Thousands of civilians fleeing with no aid
Medical facilities looted and damaged
Renewed inter-communal violence in Jonglei State, South Sudan, has forced thousands of families to flee into the bush. Two Médecins Sans Frontières (MSF) medical facilities have been targeted and MSF has had to temporarily suspend its much needed medical activities in Pibor County.
“Thousands of people have fled for their lives in Lekongole and Pibor in the last week and are now hiding in the bush, frightened for their lives,” says Parthesarathy Rajendran, MSF head of mission in South Sudan. “They fled in haste and have no food or water, some of them doubtless suffering wounds or injuries, and now they are on their own, hiding, beyond the reach of humanitarian assistance.”
South Sudan © Liang Zi
A young patient received care at the MSF primary healthcare hospital in Pibor County, South Sudan, in 2011.
The village of Lekongole has been raised to the ground and an MSF team that assessed the situation in Pibor on Dec. 28 described it as a ghost town, virtually everyone having fled into the surrounding country. While the people are hidden in the bush, MSF medical staff cannot reach them to clean and dress wounds, treat diseases and provide general primary healthcare. The longer they are in the bush, the more serious it will become for people who are injured or sick.
During the violence, two of MSF’s medical facilities were looted and damaged; the clinic in the village of Lekongole on Dec. 27, and the small hospital in the town of Pibor on Dec. 31. A third MSF clinic in the nearby village of Gumruk has not to MSF’s knowledge been affected. These three medical facilities are the only healthcare available for the 160,000 people in Pibor County and the nearest alternative medical facility is more than 100 kilometres away.
MSF condemns in the most serious terms the targeting of neutral and impartial medical facilities. The organization has provided neutral medical aid in South Sudan for the last three decades, working in many different communities in the country, treating anyone who needs medical care irrespective of their ethnicity, religion or political affiliation. Yet besides the two recent incidents, in August last year MSF’s medical facilities in Pieri, further north in Jonglei State, were also looted and burned. MSF subsequently treated 157 wounded, mostly women and children.
South Sudan © Liang Zi
The MSF primary healthcare hospital in Pibor County.

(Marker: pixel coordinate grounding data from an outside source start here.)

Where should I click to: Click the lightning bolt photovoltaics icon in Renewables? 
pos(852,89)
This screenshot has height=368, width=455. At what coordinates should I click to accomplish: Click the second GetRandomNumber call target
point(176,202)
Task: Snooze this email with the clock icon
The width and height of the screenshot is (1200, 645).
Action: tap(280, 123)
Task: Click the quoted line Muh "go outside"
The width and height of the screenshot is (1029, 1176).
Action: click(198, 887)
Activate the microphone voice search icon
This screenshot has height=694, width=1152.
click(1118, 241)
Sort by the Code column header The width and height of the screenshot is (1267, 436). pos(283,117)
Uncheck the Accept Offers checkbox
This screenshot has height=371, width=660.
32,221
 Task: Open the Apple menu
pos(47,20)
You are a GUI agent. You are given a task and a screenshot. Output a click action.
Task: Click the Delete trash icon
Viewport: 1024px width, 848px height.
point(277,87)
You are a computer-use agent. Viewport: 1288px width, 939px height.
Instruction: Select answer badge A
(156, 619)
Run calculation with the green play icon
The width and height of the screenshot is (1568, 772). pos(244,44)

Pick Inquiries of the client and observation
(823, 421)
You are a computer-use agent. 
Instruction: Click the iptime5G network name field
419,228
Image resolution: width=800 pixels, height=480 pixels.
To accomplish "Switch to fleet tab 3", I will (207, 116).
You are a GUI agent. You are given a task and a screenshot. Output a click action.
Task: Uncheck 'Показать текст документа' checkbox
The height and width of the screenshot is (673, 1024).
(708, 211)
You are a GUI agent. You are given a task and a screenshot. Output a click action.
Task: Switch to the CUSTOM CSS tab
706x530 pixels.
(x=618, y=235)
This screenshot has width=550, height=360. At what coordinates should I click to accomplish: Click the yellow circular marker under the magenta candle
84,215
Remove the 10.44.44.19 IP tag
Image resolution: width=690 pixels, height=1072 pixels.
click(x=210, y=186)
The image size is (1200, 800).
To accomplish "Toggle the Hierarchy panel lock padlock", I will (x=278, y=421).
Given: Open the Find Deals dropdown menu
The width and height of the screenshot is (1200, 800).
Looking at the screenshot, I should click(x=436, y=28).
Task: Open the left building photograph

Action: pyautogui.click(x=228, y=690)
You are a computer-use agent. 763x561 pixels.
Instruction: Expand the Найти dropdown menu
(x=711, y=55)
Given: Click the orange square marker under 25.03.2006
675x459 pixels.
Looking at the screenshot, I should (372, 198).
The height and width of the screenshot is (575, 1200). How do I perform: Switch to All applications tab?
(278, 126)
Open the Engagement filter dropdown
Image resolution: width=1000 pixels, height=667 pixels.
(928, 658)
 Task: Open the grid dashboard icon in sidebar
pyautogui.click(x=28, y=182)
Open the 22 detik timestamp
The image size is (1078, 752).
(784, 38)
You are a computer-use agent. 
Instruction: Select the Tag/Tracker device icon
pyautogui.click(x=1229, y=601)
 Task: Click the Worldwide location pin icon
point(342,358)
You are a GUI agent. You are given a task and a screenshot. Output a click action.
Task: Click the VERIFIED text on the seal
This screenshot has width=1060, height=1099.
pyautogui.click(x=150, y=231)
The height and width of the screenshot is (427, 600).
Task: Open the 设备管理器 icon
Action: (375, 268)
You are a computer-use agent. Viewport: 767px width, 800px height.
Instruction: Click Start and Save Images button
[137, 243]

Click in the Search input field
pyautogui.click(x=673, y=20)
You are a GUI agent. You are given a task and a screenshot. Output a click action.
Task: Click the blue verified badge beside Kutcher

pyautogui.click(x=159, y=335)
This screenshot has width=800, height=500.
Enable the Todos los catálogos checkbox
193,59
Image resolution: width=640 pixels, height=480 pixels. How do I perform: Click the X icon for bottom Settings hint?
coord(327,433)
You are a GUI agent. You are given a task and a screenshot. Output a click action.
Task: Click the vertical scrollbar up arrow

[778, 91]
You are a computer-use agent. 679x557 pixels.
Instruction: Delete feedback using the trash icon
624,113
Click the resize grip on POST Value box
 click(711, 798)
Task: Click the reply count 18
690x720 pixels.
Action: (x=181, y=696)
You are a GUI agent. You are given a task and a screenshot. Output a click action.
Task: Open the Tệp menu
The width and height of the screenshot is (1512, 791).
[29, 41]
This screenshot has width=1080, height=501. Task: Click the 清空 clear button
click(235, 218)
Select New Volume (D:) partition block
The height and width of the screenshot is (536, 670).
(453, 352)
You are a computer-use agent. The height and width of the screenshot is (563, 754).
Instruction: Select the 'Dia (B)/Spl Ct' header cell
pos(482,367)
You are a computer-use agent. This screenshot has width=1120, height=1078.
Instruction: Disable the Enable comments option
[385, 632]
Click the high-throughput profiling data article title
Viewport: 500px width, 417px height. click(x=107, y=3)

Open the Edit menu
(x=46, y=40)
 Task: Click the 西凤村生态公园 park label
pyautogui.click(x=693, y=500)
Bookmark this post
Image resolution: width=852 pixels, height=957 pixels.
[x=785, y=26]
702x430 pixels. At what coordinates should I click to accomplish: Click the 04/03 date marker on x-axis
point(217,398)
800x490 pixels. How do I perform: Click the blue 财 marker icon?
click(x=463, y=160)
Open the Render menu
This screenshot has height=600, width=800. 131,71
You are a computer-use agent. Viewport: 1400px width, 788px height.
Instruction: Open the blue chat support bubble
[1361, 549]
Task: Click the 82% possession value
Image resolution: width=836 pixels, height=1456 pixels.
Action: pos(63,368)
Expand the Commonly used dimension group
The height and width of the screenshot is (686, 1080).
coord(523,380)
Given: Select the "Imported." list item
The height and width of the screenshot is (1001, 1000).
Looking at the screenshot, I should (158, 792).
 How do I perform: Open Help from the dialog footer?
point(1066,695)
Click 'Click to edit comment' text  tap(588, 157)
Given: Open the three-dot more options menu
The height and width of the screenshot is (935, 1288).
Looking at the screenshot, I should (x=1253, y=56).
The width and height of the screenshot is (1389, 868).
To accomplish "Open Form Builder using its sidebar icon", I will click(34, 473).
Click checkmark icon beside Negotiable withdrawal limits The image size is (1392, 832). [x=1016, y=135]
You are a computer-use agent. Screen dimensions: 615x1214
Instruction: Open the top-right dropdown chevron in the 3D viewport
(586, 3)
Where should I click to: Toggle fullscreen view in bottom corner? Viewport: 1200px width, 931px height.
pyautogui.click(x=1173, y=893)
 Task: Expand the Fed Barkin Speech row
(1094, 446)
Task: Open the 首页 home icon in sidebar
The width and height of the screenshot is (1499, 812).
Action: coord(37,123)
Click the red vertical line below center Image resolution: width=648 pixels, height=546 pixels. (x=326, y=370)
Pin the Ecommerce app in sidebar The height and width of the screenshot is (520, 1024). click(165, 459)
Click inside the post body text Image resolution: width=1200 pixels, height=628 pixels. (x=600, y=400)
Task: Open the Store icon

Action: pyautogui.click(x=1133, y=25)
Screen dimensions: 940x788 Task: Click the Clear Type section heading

Ten MSF international staff were relocated to Juba on Dec. 23, just before the latest violence erupted, and 156 South Sudanese staff were strongly advised to leave their town or village and seek refuge in the area. Although MSF has established contact with a few of them, many cannot be contacted as they have taken flight along with their families and neighbours. Their precise whereabouts are unknown and MSF is deeply concerned about their safety.
MSF is ready to return and recommence providing emergency care as soon as possible.
“There are several crisis situations evolving in different parts of South Sudan right now,” says Rajendran. “Our medical teams are also currently responding to the crisis of refugees fleeing conflict in neighbouring Sudan. These are staunch reminders that despite independence, acute emergencies are still all too present in South Sudan and the capacity for emergency humanitarian response remains an absolute priority.”
MSF started working in Sudan in 1978 and began activities in the area that is now South Sudan in 1983. MSF works in eight of 10 states in South Sudan today, providing healthcare in 15 projects with approximately 2,500 South Sudanese staff and 200 international staff.
MSF and MSF-supported clinics serve a variety of communities, are free of charge and are open to all. In 2010 MSF teams across the country carried out 588,000 outpatient consultations, treated 37,000 people with malaria, delivered 20,000 babies, cared for 18,000 hospitalized patients, and cured almost 26,000 malnourished children under five years.